A Pennsylvania judge cleared the way Thursday for former Pennsylvania State University assistant football coach Mike McQueary to proceed with a whistle-blower lawsuit against the school.

Judge Thomas Gavin ruled that ongoing criminal cases against three ex-university administrators had little bearing on McQueary's claim that he lost his job because he cooperated with state investigators prosecuting the Jerry Sandusky child sex abuse scandal last year.

Penn State had sought to put the suit on hold until those criminal cases were resolved, arguing that testimony from the former officials would be key to their defending against the claims.

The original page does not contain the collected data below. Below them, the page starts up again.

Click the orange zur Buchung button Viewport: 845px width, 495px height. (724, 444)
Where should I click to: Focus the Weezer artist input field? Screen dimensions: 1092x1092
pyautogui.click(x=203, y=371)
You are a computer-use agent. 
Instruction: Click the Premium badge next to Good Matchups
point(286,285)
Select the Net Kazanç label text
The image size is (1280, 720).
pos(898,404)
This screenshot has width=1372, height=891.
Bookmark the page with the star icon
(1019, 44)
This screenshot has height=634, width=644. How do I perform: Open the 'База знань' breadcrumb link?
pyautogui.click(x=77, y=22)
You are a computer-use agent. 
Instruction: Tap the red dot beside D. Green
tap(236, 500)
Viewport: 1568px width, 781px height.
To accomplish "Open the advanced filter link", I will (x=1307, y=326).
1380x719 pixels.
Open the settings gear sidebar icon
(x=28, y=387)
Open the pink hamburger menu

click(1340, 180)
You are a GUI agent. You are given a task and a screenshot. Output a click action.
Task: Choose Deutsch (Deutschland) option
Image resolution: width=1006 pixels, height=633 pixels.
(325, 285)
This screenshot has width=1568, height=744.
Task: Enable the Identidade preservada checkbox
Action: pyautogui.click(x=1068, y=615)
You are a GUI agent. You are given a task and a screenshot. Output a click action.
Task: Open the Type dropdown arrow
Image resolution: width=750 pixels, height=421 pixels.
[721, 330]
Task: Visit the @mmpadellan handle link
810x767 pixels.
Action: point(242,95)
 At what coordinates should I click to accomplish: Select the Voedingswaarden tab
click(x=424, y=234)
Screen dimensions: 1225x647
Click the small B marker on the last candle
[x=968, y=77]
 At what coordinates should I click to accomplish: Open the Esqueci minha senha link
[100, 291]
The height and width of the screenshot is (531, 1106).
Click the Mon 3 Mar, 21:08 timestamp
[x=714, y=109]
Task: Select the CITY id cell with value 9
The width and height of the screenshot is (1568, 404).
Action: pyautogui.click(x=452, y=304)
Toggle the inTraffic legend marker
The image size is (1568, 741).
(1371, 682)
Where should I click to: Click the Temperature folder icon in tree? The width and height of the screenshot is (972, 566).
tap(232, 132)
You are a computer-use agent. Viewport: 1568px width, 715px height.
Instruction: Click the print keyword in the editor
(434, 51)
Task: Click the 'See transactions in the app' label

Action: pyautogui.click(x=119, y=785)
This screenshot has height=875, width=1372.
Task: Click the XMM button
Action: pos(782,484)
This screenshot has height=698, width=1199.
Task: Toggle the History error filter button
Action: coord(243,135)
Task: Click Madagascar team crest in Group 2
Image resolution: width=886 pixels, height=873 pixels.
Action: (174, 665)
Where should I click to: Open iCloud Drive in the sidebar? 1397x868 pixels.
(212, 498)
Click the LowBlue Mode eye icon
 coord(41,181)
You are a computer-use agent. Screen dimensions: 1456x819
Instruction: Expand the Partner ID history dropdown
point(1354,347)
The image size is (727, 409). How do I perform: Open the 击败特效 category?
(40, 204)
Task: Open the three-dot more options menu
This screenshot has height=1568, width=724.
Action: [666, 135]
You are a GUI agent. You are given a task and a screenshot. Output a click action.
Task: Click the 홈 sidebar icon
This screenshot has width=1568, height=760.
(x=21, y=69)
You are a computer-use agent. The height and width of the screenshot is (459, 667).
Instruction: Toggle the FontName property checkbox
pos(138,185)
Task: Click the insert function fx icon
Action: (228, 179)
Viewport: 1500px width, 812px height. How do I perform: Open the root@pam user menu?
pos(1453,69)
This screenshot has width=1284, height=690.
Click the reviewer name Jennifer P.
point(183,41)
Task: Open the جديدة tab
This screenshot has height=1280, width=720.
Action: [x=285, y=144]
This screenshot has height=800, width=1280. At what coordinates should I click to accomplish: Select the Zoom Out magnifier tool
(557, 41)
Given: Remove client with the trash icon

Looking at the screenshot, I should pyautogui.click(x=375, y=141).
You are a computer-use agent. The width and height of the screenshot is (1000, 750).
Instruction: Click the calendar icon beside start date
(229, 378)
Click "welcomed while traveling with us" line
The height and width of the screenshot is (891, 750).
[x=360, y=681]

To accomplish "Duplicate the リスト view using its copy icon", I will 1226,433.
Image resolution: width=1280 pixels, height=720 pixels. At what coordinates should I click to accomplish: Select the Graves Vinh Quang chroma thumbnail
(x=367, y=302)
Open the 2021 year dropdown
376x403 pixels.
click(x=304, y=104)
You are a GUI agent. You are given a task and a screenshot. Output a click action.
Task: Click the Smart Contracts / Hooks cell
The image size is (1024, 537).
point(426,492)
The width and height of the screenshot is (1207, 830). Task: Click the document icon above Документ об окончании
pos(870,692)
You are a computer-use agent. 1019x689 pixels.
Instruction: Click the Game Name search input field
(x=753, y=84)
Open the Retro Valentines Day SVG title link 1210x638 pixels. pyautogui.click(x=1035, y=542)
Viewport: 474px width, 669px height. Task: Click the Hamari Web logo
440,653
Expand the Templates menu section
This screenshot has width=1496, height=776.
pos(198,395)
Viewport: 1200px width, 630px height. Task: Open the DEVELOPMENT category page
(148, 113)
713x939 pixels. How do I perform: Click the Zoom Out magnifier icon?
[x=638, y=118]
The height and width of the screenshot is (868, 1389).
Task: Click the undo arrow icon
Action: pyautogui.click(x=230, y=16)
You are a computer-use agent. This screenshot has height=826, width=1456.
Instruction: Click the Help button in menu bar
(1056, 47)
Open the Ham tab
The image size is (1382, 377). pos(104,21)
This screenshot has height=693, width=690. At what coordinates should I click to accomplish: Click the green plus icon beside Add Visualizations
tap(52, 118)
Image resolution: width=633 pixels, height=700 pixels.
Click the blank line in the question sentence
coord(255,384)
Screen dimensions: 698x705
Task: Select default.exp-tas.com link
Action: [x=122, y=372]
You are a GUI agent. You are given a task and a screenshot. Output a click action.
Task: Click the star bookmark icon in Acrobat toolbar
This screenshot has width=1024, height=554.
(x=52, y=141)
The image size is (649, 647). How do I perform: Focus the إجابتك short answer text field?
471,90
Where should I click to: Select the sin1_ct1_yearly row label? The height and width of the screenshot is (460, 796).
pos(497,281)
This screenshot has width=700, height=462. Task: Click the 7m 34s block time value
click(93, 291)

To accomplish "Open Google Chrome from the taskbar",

"The focus in the criminal proceedings is what (the) defendants knew about Sandusky's improper conduct on the day they appeared before the grand jury or met with investigators, not the reason why McQueary was let go," Gavin wrote in his ruling filed Thursday in Centre County Court.

The administrators "have no Fifth Amendment right to refuse to testify" in McQueary's case, he added.

McQueary, 38, emerged as a central figure in the case against Sandusky, testifying that he walked in on the former assistant football coach molesting a boy in a Penn State locker room shower in early 2001.

Although McQueary told investigators he alerted head coach Joe Paterno, suspended Athletic Director Tim Curley and former university vice president Gary Schultz to what he saw, Sandusky was not reported to authorities at the time.

Prosecutors have since charged Curley, Schultz and ex-Penn State president Graham B. Spanier with covering up allegations of abuse against Sandusky for years. The charges were brought based, in part, upon McQueary's testimony.

All three administrators have said that McQueary never clearly described what he saw as sexual in nature.

Sandusky is serving a minimum 30-year prison sentence for the serial sexual abuse of 10 boys.

In his lawsuit, filed in October, McQueary accused Spanier and the university of defaming his character in a statement issued shortly after Sandusky's November 2011 arrest, which expressed support for Curley and Schultz.

He also maintained that his cooperation with prosecutors led to the loss of his $140,000-a-year coaching job.

McQueary is seeking reinstatement and back pay.

Penn State declined to comment on Thursday's ruling. McQueary's attorney Elliott Strokoff did not immediately respond to requests for interview.